From that moment on, Shields resolved to be more engaged in local issues. He started attending city council meetings, trying to learn more about what was going on in his city.
When Councilwoman Nicole Martin announced that she wouldn’t be seeking re-election for her District 4 seat, people began asking Shields if he knew anyone who would be interested in running. He came up with a dozen names, but none of them were interested. When someone suggested that Shields himself run, he was dismissive at first.
“I told them it wasn’t really my thing, but it kind of came an issue of principle for me,” Shields said. “If I believe that the most important form of government is the smallest form of government that’s closest to the people, and I’m not willing to serve in that government, then it felt a little hypocritical. It was a crisis of conscience for me. I had to decide, if not me, who? And if not now, when?”
And so, after consulting with his family, Shields decided to run.
For someone whose local political activity was spurred by the controversial Olympia Hills development, it wasn’t surprising that the first two topics listed on the “Issues” page of Shields’ campaign website were “Growth” and “Density.”
“We need to slow down,” wrote Shields under the “Growth” section. “Not only do we need more responsible decisions about land use and zoning, but I believe that we need to better prioritize infrastructure improvements before new developments happen.”
Shields said he’s not focused on just one issue.
“I am concerned about development,” he said. “I’m concerned about the economics of our city and whether we can sustain our growth in the future. Just like everyone, I’m concerned about traffic and schools—all the things that are common interests that everyone has. I’m not sure I can pick one over the others and say, ‘This is why I got into politics.’”
He also said although he does have strong principles that influence his positions and decision making, he does want to consider everything with an open mind.
“I am comfortable acknowledging that my personal beliefs and priorities may not be the best answer for any situation,” he said “I am OK with being wrong and changing a position based on better information. My principles guide me through a process of asking difficult or uncomfortable questions and being OK if the answers lead me to a conclusion that was different than I would have assumed at the beginning.”
Engaging with residents is an important part of Shields’ political activity.

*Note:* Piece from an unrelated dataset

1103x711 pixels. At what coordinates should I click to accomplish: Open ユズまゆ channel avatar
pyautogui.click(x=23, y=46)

Before he even announced his candidacy, his name was a recognizable one in Herriman-area Facebook groups thanks to the posts he made about various local issues.

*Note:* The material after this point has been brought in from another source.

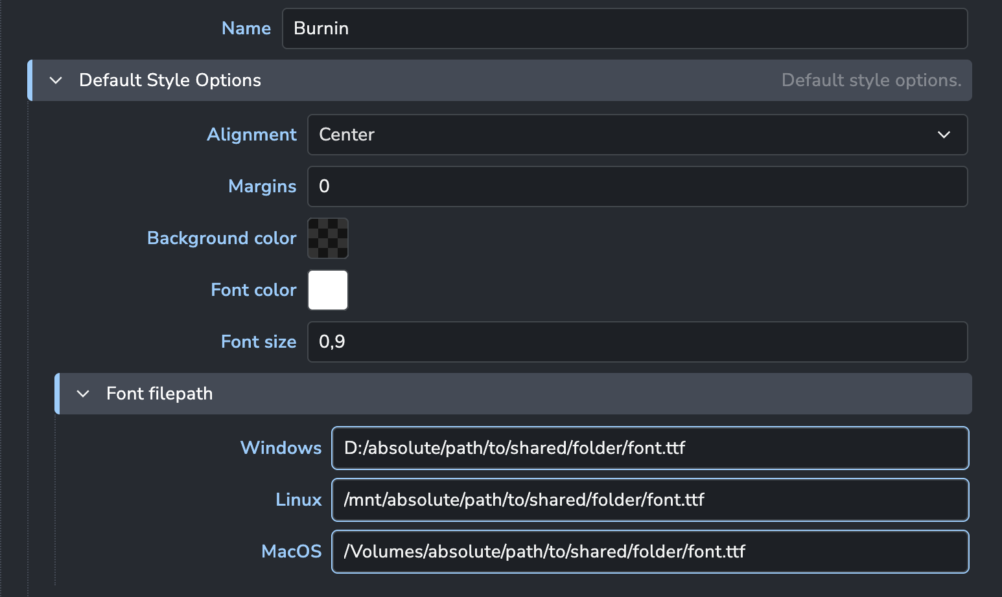This screenshot has height=597, width=1002.
Task: Click the Default Style Options header title
Action: pyautogui.click(x=170, y=80)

“Whenever there’s an issue that catches my attention, I generally overdo it when it comes to trying to learn everything I can about it,” Shields said. Then he tries to share that information because, as he said, “Not everybody has the time or inclination to do all that research.”
Shields said residents can expect to continue seeing such posts from him on social media, but cautioned people not to take anything he says as anything more than his opinion.

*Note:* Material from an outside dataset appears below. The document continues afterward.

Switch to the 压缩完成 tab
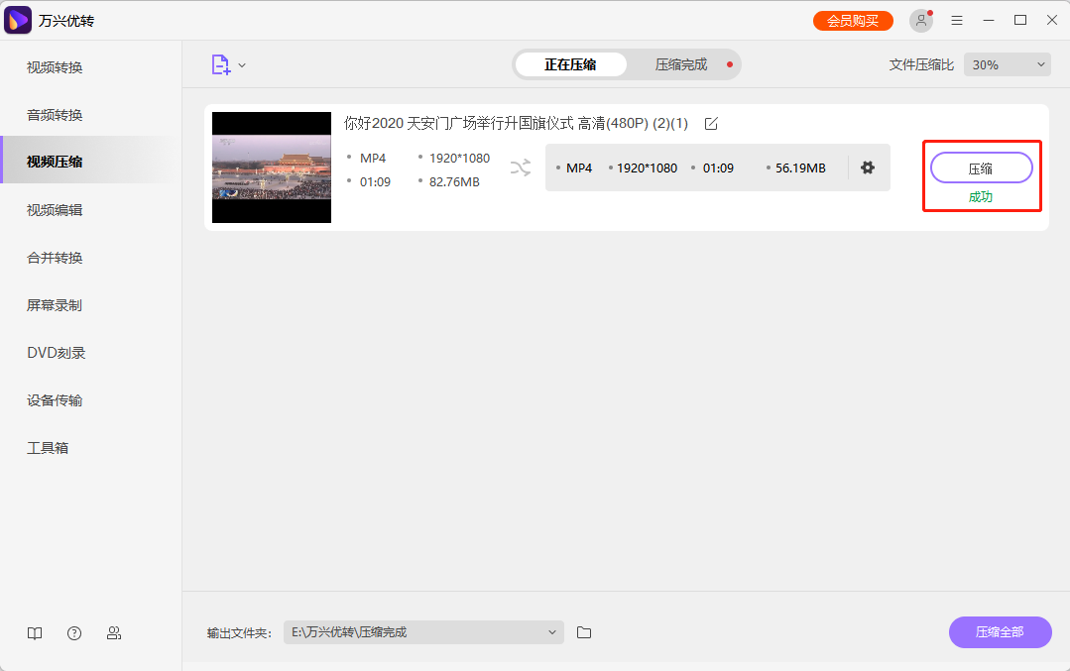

“I can only speak for myself; I do not speak for the council; I do not speak for the city,” he said. “I can only represent what my thoughts and feelings are.”
When asked what his goals are for his four-year council member term are, Shields emphasized his role as a team player.
“If people expect that I can come in here and accomplish something great or make dramatic changes, they probably don’t understand how our form of government works,” he said. “I’m one of five voices, so I hope to contribute to the decision making. I hope to ask good questions and perhaps influence the topics that we talk about. But as far as my goals, I want to be able to build good relationships and help our city get the best results we can get.”